On following her heart in Ontario
Later on, back in her hometown of Ottawa and by then a senior associate, Julie decided to give in to an insistent pull that had only grown stronger since being in Montréal; she left private practice and started working in child protection.
“Child protection in Ontario is unique in Canada, in the sense that it is not provincial government as it is in every other province, but it is broader public sector, in that it is funded and legislated provincially. All children's aid societies are local not-for-profits,” she says.
What Julie found there was a deeply rewarding environment in which to make a difference. There are challenges in accountability when operating a not-for-profit, but also lots of autonomy. A bigger challenge may have to do with systemic inequities, with groups like First Nations already experiencing discrimination and being overrepresented in the child welfare system.
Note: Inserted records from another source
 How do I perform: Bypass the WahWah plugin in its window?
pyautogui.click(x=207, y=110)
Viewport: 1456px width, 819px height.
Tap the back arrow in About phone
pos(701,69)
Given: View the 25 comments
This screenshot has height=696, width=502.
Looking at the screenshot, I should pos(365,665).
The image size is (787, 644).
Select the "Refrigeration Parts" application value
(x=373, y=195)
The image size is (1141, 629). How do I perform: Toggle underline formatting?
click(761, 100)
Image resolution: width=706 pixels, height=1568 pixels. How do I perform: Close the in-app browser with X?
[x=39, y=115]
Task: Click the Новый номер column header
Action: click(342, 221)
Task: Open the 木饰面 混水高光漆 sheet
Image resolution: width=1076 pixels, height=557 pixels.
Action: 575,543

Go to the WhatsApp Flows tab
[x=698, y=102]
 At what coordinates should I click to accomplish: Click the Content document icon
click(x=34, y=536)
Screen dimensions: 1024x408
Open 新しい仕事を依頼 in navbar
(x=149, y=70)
"People think it is very simple: there's abuse, you take away the child, all is well. But it's not right that a child loses family, loses identity, possibly loses culture and language, and may not find the stability they're looking for,” she explains. “Our law here in Ontario was last amended in 2018 in several ways that are really useful to us as lawyers in advancing reconciliation, equity, diversity and inclusion.” With federal legislation moving in the same direction, Julie feels she has better legal tools to focus on prevention.
“I think what's really interesting at this stage of my career is that I'm not working on a particular family’s case at any given time, but working on systems.”
The road ahead for children’s aid societies
With children's aid societies being not-for-profits and sitting outside of the healthcare sector, it’s only recently that privacy legislation started applying to them the same way it already did to government agencies. Julie has worked hard these last two years bringing her organization up to standard.
“The other major thing that I'm working on is a shared legal service throughout the province,” she says with a smile. “I've been working on a project to use the operations that I have here in Ottawa to serve other regions in the province and find efficiencies there.”
For someone like Julie, there will always be more to do. She took that cue from François Longpré and truly made herself indispensable.